[Items listed in a dataset]

________________________

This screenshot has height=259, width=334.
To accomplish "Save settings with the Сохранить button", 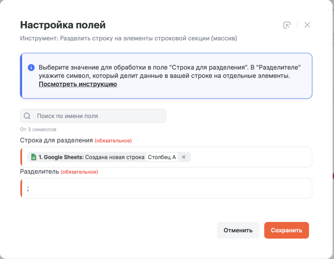I will click(286, 230).
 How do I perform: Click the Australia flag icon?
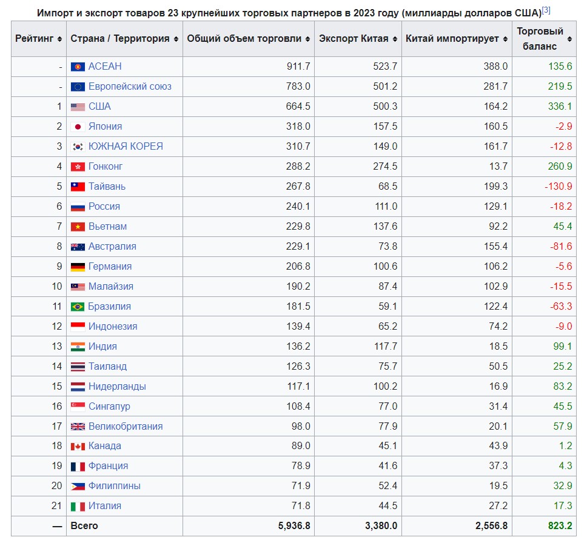78,247
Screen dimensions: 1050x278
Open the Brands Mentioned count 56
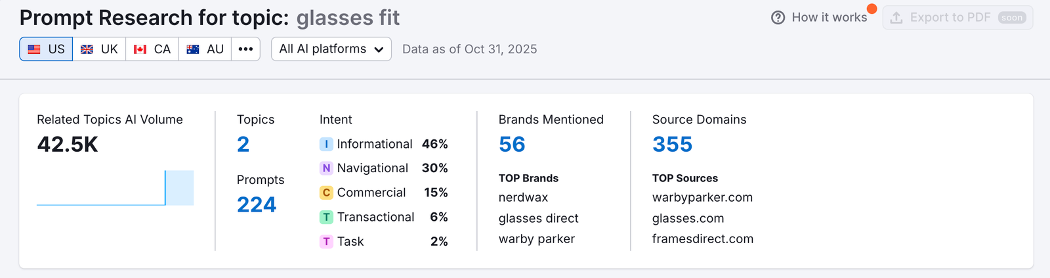click(x=512, y=145)
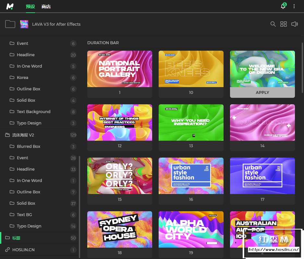
Task: Click the large folder icon beside the pack title
Action: (10, 24)
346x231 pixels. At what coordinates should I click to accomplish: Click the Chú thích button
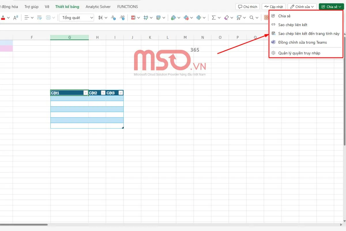[x=248, y=7]
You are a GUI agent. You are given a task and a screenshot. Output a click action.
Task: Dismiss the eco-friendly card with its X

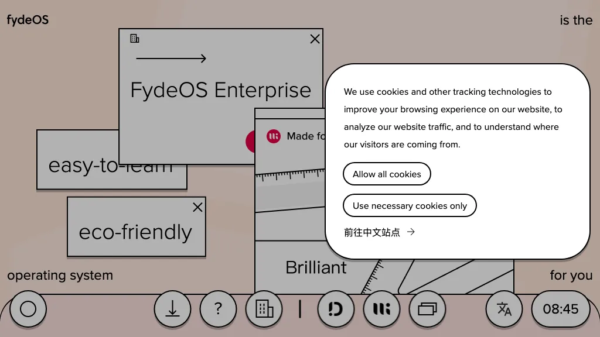point(197,207)
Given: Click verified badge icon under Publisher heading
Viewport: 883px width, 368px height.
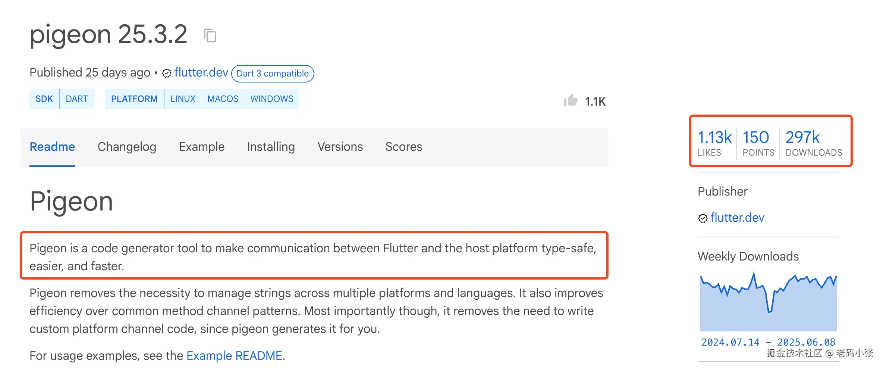Looking at the screenshot, I should tap(703, 218).
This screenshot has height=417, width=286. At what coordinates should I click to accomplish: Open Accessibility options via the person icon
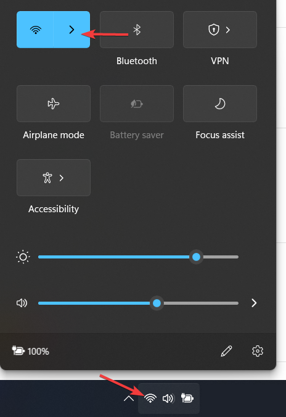pos(47,178)
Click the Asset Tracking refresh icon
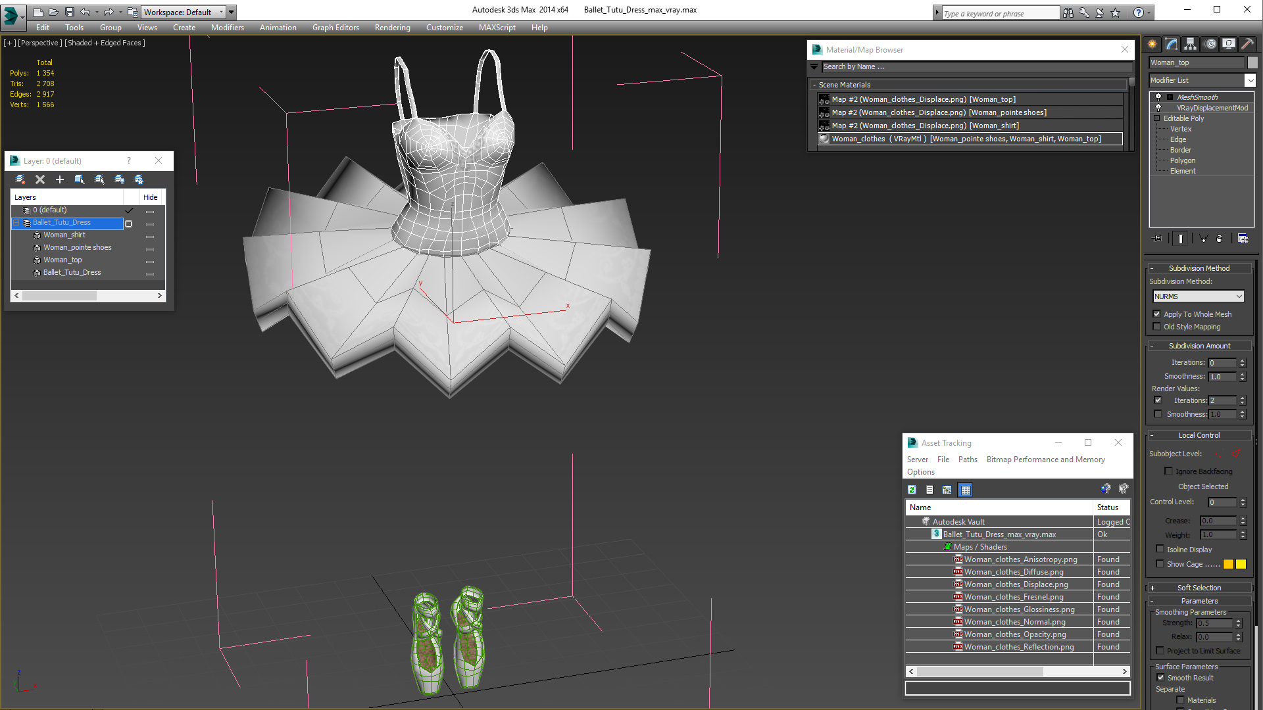 912,489
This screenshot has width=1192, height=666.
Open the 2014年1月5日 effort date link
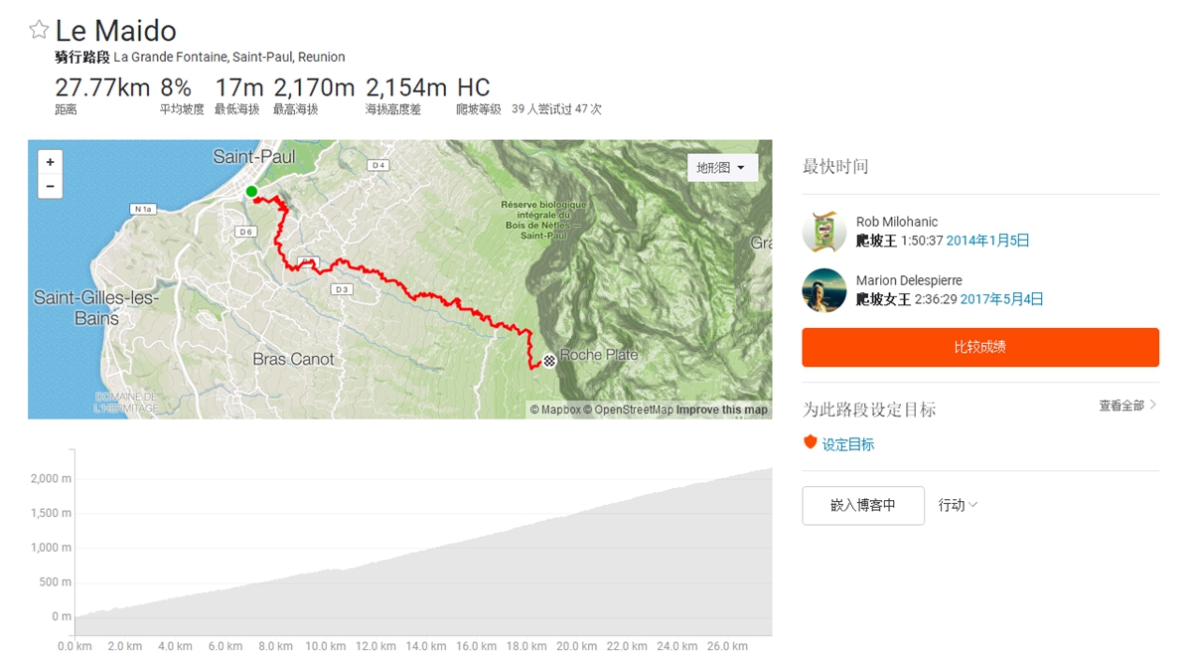(987, 241)
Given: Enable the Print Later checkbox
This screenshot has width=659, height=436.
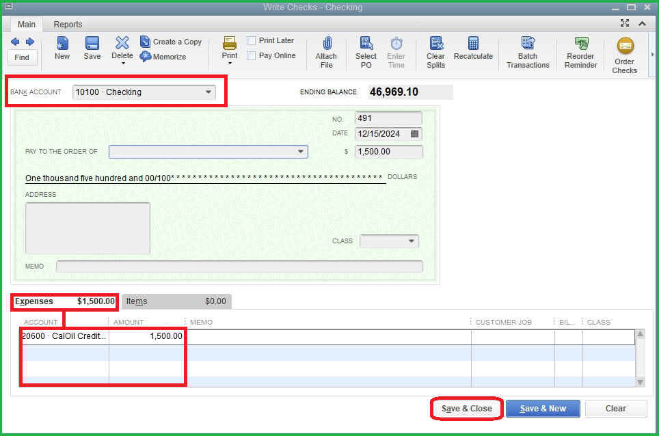Looking at the screenshot, I should pos(250,40).
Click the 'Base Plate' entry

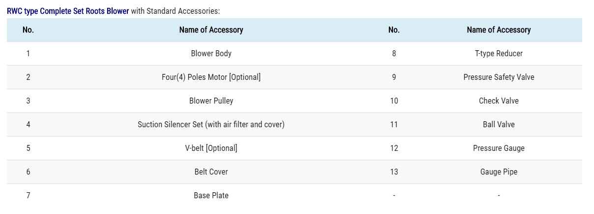point(211,195)
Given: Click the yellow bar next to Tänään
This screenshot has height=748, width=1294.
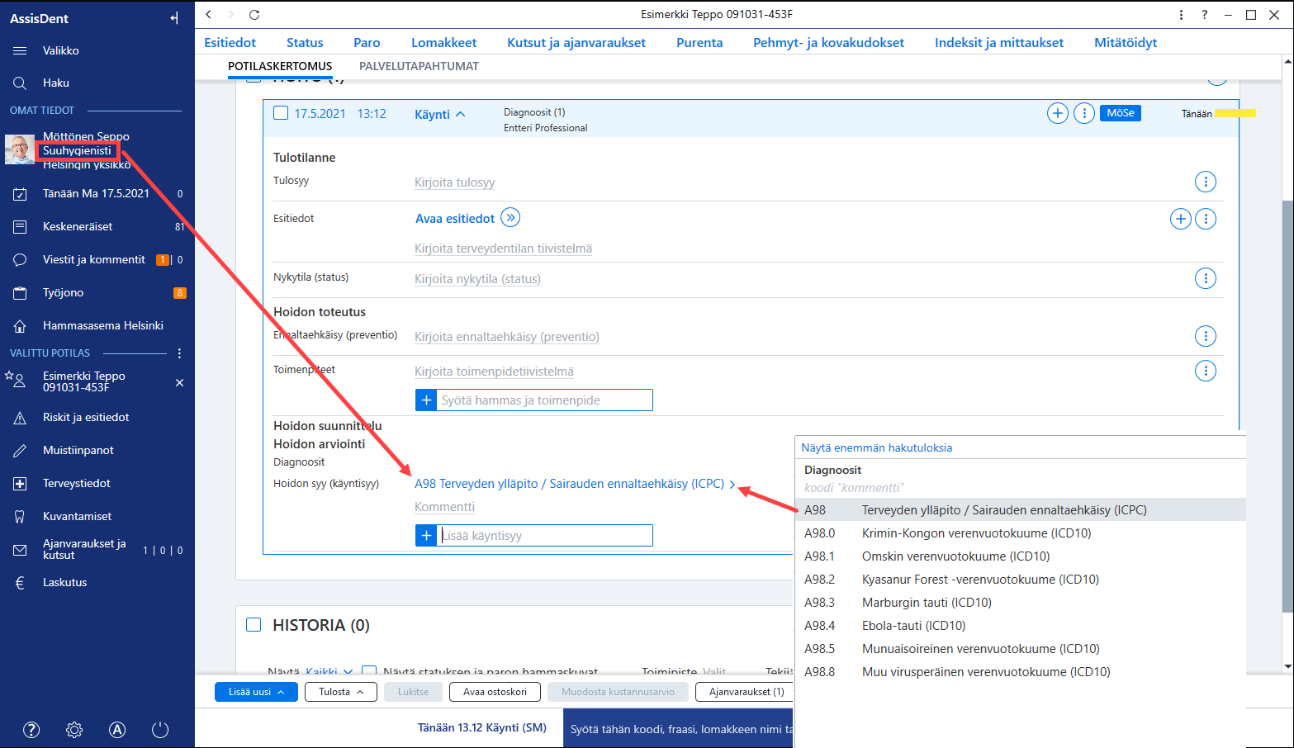Looking at the screenshot, I should pos(1235,113).
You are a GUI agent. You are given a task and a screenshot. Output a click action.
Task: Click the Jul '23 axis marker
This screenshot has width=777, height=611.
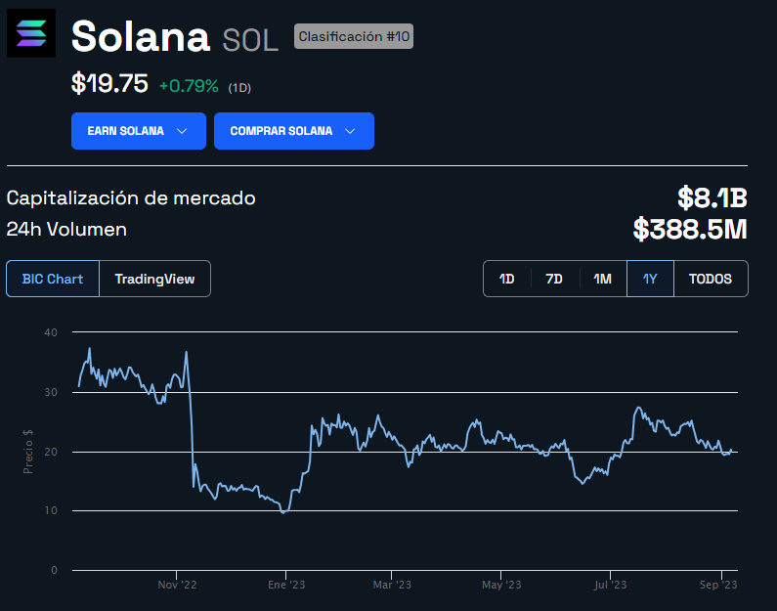(x=611, y=585)
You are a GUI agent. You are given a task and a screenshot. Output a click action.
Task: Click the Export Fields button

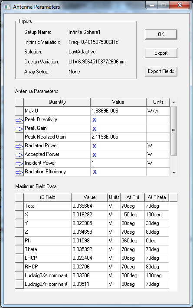[161, 71]
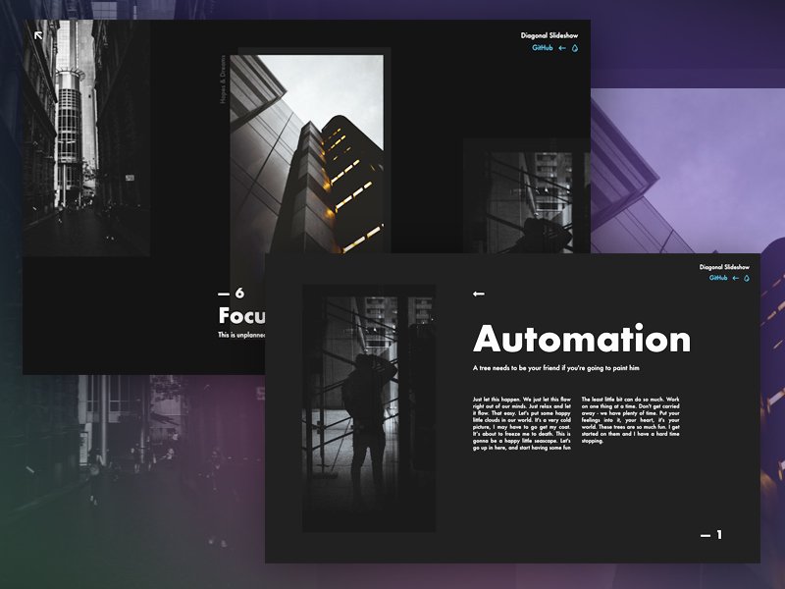
Task: Click the Diagonal Slideshow title in Automation window
Action: [x=724, y=267]
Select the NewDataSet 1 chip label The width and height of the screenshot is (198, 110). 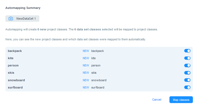coord(26,19)
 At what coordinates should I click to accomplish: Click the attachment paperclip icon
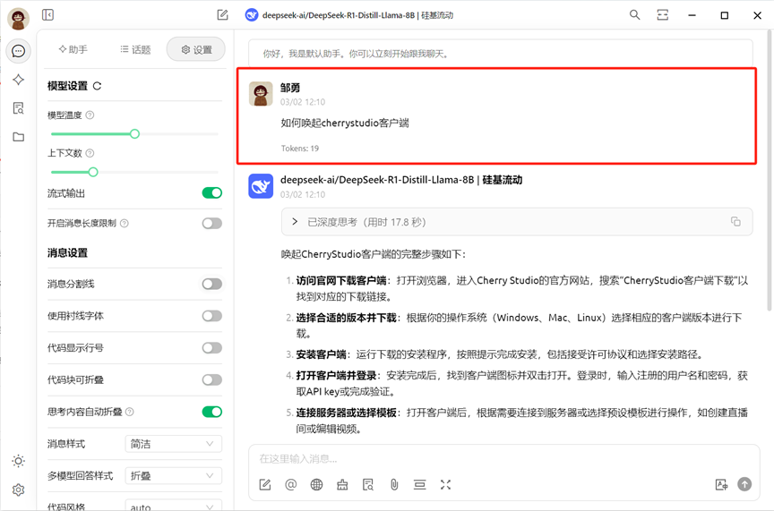click(x=393, y=484)
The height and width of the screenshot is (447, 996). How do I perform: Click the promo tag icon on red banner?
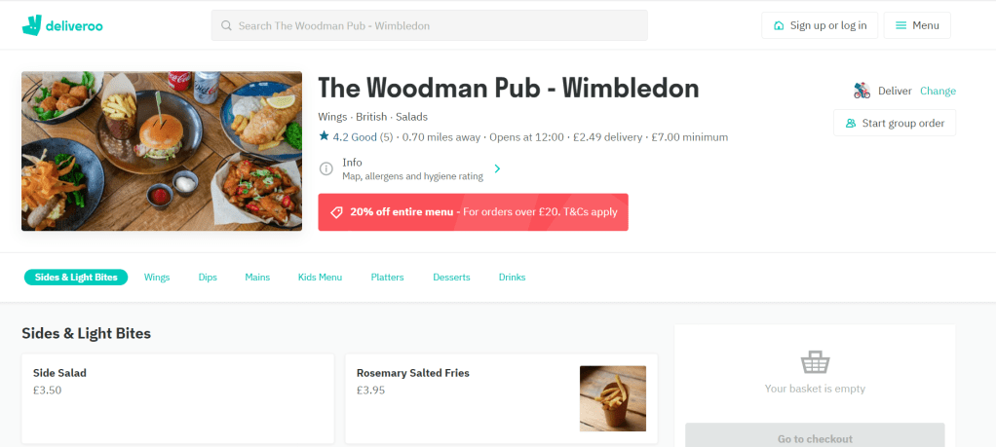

________________________

§ **What the task requires**
Would you output only the span of the records above that opens with the line containing "346x231 pixels. At" and closes with the line containing "Given: Click verified", ends included and pictures dropped?

§ **Exercise output**
346x231 pixels. At what coordinates should I click to accomplish: Click the Chú thích button
[x=248, y=7]
You are a GUI agent. You are given a task and a screenshot. Output a click action.
Task: Dismiss the eco-friendly card with its X

point(197,207)
Given: Click verified badge icon under Publisher heading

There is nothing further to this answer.